Funkcjonariusze z grupy SPEED zatrzymali 45-letniego kierowcę autobusu za przekroczenie prędkości o 44 km/h. Okazało się, że przekroczenie prędkości to nie jedyny zarzut wobec mężczyzny, który okazał się być obywatelem Ukrainy.
– Mężczyzna zwrócił na siebie uwagę policji na ulicy Krzywoustego w Poznaniu, gdzie jechał zdecydowanie za szybko. Funkcjonariusze natychmiast spostrzegli silny odór alkoholu wydobywający się z ust 45-latka. Przeprowadzone badanie alkomatem potwierdziło podejrzenia policjantów: urządzenie wykazało obecność w organizmie mężczyzny ponad pół promila alkoholu – poinformował młodszy aspirant Łukasz Paterski, rzecznik prasowy Komendy Miejskiej Policji w Poznaniu.

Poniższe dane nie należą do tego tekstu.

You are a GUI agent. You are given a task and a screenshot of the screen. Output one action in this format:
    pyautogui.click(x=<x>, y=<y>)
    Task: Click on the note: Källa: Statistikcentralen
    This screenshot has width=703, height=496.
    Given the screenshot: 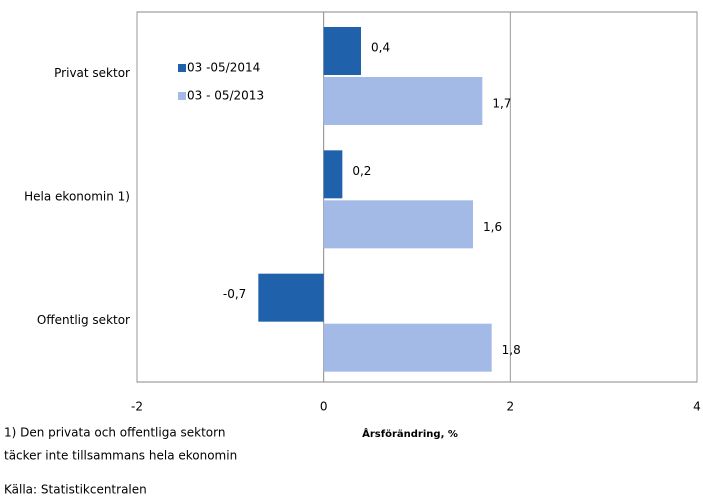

Autobusem, który kierował nietrzeźwy Ukrainiec, podróżowali przede wszystkim jego rodacy zmierzający z Zielonej Góry do Chersonia. Po zatrzymaniu pijanego kierowcy, ten stracił prawo jazdy.
– Autobus został odholowany na parking policyjny, a pasażerowie musieli przesiąść się do innego pojazdu. Za prowadzenie pojazdu w stanie nietrzeźwości grozi mężczyźnie kara do 3 lat pozbawienia wolności, sankcja sądowego zakazu prowadzenia pojazdów oraz wysoka grzywna. 45-latek odpowie także za przekroczenie prędkości. Na szczęście nikt nie ucierpiał w wyniku tego incydentu – dodał rzecznik Paterski.